**AANGELEVERDE TEKST**
--*--
Het recht is het geheel van wetten en regels. De rechtsorde is zowel het geheel van rechtsregels en rechtsbeginselen als de manier waarop het recht georganiseerd is.
Er zijn een aantal belangrijke eisen voor de kwaliteit van wetten: ze zijn voor iedereen, ze zijn openbaar en begrijpelijk, ze stellen geen onmogelijke eisen, ze zijn niet met terugwerkende kracht toepasbaar, ze zijn niet onderling tegenstrijdig en de toepassing moet redelijk en zorgvuldig zijn.
Het legaliteitsbeginsel bestaat dus uit 2 kenmerken: al het overheidshandelen berust op wetgeving en de wetgeving voldoet aan de kwaliteitseisen.

De scheiding der machten

De trias politica is een ander belangrijk fundament van de rechtsstaat in Nederland. Volgens de trias politica zijn de wetgevende macht (wetten maken), de uitvoerende macht (wetten handhaven) en de rechterlijke macht (recht spreken) gescheiden.
De wetgevende macht maakt wetten, beslist over wetsvoorstellen en controleert de uitvoerende macht. De uitvoerende macht voert de wetten uit, geeft leiding aan ambtenaren en is verantwoordelijk voor het dagelijks bestuur. De rechterlijke macht controleert of de uitvoerende macht zich aan de wet houdt en controleert de wetgevende macht.
Het systeem van checks and balances (de machten controleren elkaar en houden elkaar in balans) moet ervoor zorgen dat er binnen 1 macht geen machtsmisbruik plaatsvindt. In Nederland overlappen sommige machten. Zo kan de regering zelf wetten maken (wetgevende macht) maar ook handhaven (uitvoerende macht).
De macht van ambtenaren ligt ook in hun discretionaire bevoegdheid: de bevoegdheid om in sommige gevallen zelfstandig beslissingen te nemen over de toepassing van een wet. Als rechters zich laten vooroordelen door bijvoorbeeld sociale afkomst, spreek je van klassenjustitie. Rechters nemen in hun beslissingen niet alleen wetgeving mee: ze raadplegen ook de jurisprudentie (alle eerdere uitspraken van rechters).

Rechtsgebieden

Rechtszaken waarin 2 burgers tegenover elkaar staan, vallen onder het privaatrecht. Onder dit rechtsgebied vallen bijvoorbeeld ook het ondernemingsrecht of het vermogensrecht. Binnen het privaatrecht tellen rechtspersonen (stichtingen, bedrijven, enz.) ook als burgers.
Bij een rechtszaak binnen het privaatrecht gaat het om conflicten tussen de eiser (de persoon die de zaak aan de rechter voorlegt) en de gedaagde. Dit conflict heet een geschil.
De zaak begint met een dagvaarding: een mededeling van een rechtszaak. De beslissing van de rechter in deze zaak is het vonnis.
Een dwangsom is een boete voor het niet naleven van een straf. Een kort geding is een versnelde procedure voor spoedeisende zaken. Bij mediation proberen de betrokkenen met behulp van een onafhankelijke bemiddelaar hun conflict op te lossen.
--*--
**WAT JE DOET**
1. Typ het stuk uit de tekst over de rechtsstaat tussen "De trias politica is" en "de wetgevende macht.", beide inbegrepen, woordelijk over.
2. Beantwoord met behulp van de tekst over de rechtsstaat:
(a) Hoe heet de beslissing van de rechter in een zaak binnen het privaatrecht?
(b) Welke drie machten worden volgens de trias politica gescheiden?
(c) Wat raadplegen rechters naast wetgeving bij hun beslissingen?
3. Ga verder met de tekst over de rechtsstaat, te beginnen na de laatste zin.

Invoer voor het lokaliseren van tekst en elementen
--*--
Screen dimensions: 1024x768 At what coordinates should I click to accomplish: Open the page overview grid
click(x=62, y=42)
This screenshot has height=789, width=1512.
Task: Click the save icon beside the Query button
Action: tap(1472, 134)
--*--
**RESULTATEN**
1.
De trias politica is een ander belangrijk fundament van de rechtsstaat in Nederland. Volgens de trias politica zijn de wetgevende macht (wetten maken), de uitvoerende macht (wetten handhaven) en de rechterlijke macht (recht spreken) gescheiden.
De wetgevende macht maakt wetten, beslist over wetsvoorstellen en controleert de uitvoerende macht. De uitvoerende macht voert de wetten uit, geeft leiding aan ambtenaren en is verantwoordelijk voor het dagelijks bestuur. De rechterlijke macht controleert of de uitvoerende macht zich aan de wet houdt en controleert de wetgevende macht.

2.
(a) Het vonnis.
(b) De wetgevende macht, de uitvoerende macht en de rechterlijke macht.
(c) De jurisprudentie, alle eerdere uitspraken van rechters.

3.
Het publiekrecht draait om de verhoudingen tussen burgers en de overheid, zoals het strafrecht. Het bestuursrecht is aan de orde op bijna alle terreinen waarop de overheid actief is.

Strafrecht

Het strafrecht gaat over de manier waarop de overheid omgaat met burgers die de wet overtreden. Misdrijven zijn ernstige strafbare feiten, zoals moord of mishandeling. Overtredingen zijn minder ernstige strafbare feiten, zoals fietsen zonder licht, vandalisme of overlast.
Iemand is een verdachte als er een redelijk vermoeden is van schuld aan een misdrijf of overtreding. Je bent als verdachte van een strafbaar feitonschuldig tot het tegendeel is bewezen: het onschuldvermoeden. Bovendien heeft iedere verdachte recht op een advocaat, een eerlijke behandeling en een eerlijk proces. Er zijn een aantal belangrijke regels in het strafrecht:

Het Openbaar Ministerie brengt de verdachten voor de strafrechter. Het OM zorgt ervoor dat strafbare feiten worden opgespoord en dat de daders worden vervolgd.
De politie mag een verdachte laten stilstaan en vragen naar zijn identiteitsbewijs (staande houden). De politie kan iemand ook aanhouden (arresteren).
Tijdens een opsporingsonderzoek mag de politie dwangmiddelen (fouilleren, inbeslagname van bewijsmateriaal, staande houden, aanhouden) gebruiken. Als deze middelen grondrechten aantasten (het binnengaan van een woning, het afluisteren van telefoongesprekken, enz.) heeft de politie toestemming nodig van de officier van justitie.
Als de officier van justitie een zaak seponeert, besluit hij om niet verder te vervolgen.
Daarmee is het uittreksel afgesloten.